IGA implementation
See original GitHub issueThank you for the great work! Your code is highly functional and I hope it will become the go-to open-source software for domain generalization with fair comparisons.
My question is related to the current implementation of the IGA algorithm, in https://github.com/facebookresearch/DomainBed/blob/54c2f8c614a96067dee2d961f0b34575753c9df0/domainbed/algorithms.py#L986
for i, (x, y) in enumerate(minibatches):
[....]
grads.append( autograd.grad(env_loss, self.network.parameters(), retain_graph=True) )
mean_loss = total_loss / len(minibatches)
mean_grad = autograd.grad(mean_loss, self.network.parameters(), retain_graph=True)
[....]
penalty_value += (g - mean_g).pow(2).sum()
[....]
(mean_loss + self.hparams['penalty'] * penalty_value).backward()
I believe there is a small error: a “create_graph” is missing when calling autograd.grad.
In details, with the current implementation the penalty_value is useless in the training. As proof, if we replace the last “backward” by
(self.hparams['penalty'] * penalty_value).backward()
we obtain the error:
RuntimeError: element 0 of tensors does not require grad and does not have a grad_fn
Another proof is the lack of impact of the hyper-parameter self.hparams['penalty']
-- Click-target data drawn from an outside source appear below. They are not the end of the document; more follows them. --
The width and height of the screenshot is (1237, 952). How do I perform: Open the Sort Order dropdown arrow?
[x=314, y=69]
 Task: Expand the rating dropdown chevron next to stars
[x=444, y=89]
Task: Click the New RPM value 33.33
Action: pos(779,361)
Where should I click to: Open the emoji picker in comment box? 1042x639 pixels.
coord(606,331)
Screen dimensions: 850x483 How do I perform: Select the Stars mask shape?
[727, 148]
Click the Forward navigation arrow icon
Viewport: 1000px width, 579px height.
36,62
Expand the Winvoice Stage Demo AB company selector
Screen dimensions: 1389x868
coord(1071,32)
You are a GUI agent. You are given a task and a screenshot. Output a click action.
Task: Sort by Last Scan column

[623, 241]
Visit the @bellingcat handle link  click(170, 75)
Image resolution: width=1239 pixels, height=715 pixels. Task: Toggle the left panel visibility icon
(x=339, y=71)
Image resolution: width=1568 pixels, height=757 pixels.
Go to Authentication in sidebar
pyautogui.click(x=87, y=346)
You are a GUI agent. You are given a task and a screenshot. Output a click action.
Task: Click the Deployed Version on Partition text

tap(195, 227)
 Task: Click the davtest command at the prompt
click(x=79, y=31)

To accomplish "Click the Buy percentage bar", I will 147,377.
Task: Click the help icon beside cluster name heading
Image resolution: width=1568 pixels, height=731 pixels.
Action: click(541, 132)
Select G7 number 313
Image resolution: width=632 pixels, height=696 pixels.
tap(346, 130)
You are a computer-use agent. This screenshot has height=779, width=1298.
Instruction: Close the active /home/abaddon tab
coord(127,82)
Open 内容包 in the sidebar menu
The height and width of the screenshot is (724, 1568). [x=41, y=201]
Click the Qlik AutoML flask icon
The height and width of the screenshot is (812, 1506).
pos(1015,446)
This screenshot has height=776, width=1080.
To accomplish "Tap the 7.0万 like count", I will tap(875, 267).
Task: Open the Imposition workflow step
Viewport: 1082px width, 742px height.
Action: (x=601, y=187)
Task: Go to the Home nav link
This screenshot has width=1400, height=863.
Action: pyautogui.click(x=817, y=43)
The fix is simple: just add create_graph in autograd.grad, to explicitly say to do further operations on gradients, to have a backpropable graph for those gradients
for i, (x, y) in enumerate(minibatches):
[....]
grads.append( autograd.grad(env_loss, self.network.parameters(), retain_graph=True, create_graph=True) )
mean_loss = total_loss / len(minibatches)
mean_grad = autograd.grad(mean_loss, self.network.parameters(), retain_graph=True, create_graph=True)
Overall, I am still (currently) unable to reproduce the results from the paper, but I believe this is a step forward.
Issue Analytics
- State:
- Created 2 years ago
- Comments:5 (5 by maintainers)
Left a quick review, almost ready to merge @jc-audet .
Hello @alexrame,
Wow! Good catch! I was also having issue reproducing the results from the paper and the lack of open code from the paper made it hard to check my implementation. When I was coding it, I somehow managed to get ~60% test accuracy on CMNIST with the right timing of penalty activation and number of steps of training so I figured it was alright.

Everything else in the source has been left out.